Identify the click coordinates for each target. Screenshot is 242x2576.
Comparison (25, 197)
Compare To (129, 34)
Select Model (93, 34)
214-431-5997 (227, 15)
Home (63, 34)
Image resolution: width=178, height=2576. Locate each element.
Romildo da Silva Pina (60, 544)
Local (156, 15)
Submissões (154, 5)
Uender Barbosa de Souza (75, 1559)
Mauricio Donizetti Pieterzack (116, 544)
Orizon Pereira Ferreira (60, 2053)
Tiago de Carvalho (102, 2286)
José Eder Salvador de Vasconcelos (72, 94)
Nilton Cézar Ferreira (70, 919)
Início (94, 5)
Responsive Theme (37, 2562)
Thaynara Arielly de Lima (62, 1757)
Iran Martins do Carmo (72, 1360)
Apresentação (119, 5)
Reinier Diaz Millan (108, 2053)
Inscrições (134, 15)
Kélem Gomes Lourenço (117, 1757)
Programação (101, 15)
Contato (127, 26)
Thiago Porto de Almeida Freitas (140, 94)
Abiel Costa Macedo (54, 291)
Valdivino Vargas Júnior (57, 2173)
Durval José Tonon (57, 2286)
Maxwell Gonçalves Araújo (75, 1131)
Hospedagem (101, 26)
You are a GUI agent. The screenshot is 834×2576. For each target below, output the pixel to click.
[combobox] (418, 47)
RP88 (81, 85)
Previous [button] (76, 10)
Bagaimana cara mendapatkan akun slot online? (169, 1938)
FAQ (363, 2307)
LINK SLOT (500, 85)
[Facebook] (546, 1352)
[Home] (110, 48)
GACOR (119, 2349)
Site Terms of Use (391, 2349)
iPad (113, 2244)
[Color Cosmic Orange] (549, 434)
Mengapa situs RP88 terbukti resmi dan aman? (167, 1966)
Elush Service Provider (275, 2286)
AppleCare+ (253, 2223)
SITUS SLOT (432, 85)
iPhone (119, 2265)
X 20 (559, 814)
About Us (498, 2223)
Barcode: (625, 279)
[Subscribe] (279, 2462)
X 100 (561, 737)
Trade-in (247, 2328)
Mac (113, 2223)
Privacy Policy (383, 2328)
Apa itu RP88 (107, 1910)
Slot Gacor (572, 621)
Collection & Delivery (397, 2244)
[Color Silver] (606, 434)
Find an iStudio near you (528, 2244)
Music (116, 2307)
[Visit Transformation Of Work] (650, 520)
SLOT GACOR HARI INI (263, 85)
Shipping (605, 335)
┄┄┄┄┄┄┄┄┄┄
(PROBLEM STATEMENT) Go to the line with "Submissões (154, 5)" in the entries above and repeat every line from there through the line with "Previous [button] (76, 10)", exactly and with no other text.

(TASK ANSWER)
Submissões (154, 5)
Uender Barbosa de Souza (75, 1559)
Mauricio Donizetti Pieterzack (116, 544)
Orizon Pereira Ferreira (60, 2053)
Tiago de Carvalho (102, 2286)
José Eder Salvador de Vasconcelos (72, 94)
Nilton Cézar Ferreira (70, 919)
Início (94, 5)
Responsive Theme (37, 2562)
Thaynara Arielly de Lima (62, 1757)
Iran Martins do Carmo (72, 1360)
Apresentação (119, 5)
Reinier Diaz Millan (108, 2053)
Inscrições (134, 15)
Kélem Gomes Lourenço (117, 1757)
Programação (101, 15)
Contato (127, 26)
Thiago Porto de Almeida Freitas (140, 94)
Abiel Costa Macedo (54, 291)
Valdivino Vargas Júnior (57, 2173)
Durval José Tonon (57, 2286)
Maxwell Gonçalves Araújo (75, 1131)
Hospedagem (101, 26)
You are a GUI agent. The screenshot is 834×2576. For each target below, output the pixel to click.
[combobox] (418, 47)
RP88 (81, 85)
Previous [button] (76, 10)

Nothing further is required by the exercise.